**Data for processing:**
|---|

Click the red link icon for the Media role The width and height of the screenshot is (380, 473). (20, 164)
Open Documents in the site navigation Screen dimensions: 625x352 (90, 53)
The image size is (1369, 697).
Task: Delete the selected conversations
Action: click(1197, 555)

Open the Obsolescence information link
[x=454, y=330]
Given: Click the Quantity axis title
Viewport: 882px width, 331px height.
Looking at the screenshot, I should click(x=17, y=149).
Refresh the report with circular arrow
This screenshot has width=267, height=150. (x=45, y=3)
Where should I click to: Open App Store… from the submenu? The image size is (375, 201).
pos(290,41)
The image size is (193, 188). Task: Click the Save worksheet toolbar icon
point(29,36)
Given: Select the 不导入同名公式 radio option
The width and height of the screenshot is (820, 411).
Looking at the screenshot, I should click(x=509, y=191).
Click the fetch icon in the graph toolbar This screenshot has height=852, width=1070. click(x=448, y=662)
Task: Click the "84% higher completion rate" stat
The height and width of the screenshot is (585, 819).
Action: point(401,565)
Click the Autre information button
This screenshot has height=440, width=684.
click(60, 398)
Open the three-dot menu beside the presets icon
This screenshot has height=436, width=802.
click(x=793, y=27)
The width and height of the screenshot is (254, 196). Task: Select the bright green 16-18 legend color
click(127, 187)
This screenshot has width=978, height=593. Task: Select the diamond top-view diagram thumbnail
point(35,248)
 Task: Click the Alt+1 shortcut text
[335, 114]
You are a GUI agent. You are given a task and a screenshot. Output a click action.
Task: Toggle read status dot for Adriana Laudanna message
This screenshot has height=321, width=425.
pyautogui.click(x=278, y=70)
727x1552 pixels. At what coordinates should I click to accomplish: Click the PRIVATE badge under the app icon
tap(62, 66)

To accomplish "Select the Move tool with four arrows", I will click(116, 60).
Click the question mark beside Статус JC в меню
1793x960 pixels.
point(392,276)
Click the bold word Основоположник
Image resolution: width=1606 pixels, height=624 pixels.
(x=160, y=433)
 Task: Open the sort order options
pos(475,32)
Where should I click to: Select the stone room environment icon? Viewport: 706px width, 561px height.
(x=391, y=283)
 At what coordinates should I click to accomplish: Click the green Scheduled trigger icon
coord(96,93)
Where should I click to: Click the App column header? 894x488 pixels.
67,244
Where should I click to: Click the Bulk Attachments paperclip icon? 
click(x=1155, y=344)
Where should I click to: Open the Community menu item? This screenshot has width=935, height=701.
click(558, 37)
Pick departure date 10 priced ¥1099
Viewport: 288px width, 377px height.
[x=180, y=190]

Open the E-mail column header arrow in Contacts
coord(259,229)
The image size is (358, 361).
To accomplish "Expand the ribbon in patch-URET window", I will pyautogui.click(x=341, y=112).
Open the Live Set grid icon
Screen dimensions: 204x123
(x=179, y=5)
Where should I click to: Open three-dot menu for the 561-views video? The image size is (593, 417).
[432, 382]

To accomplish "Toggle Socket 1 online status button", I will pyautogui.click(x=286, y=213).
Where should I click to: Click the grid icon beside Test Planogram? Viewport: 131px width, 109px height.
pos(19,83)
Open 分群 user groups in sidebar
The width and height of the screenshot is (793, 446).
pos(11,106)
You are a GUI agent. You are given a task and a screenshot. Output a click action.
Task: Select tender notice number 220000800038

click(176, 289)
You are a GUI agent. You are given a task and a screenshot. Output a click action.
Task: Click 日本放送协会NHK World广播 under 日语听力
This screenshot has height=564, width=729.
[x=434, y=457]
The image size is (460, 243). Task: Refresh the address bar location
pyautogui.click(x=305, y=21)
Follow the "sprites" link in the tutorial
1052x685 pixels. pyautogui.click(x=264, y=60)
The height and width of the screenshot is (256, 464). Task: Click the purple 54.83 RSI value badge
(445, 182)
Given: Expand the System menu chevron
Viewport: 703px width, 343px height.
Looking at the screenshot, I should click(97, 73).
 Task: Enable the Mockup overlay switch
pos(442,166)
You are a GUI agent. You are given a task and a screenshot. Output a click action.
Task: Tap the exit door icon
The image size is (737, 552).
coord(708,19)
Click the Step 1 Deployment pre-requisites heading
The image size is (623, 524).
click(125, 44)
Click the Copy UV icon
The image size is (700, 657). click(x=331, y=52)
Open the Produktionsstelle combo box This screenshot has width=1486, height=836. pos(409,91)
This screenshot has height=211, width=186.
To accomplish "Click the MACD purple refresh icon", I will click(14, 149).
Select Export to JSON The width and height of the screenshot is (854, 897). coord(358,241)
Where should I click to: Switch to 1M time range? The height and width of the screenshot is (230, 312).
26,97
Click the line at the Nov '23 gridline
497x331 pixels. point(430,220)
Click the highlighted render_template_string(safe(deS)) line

|---|

**Exercise details:**
Report how many lines in the listing above include the word "Toggle". Give nothing but the number.

**Output for this task:**
2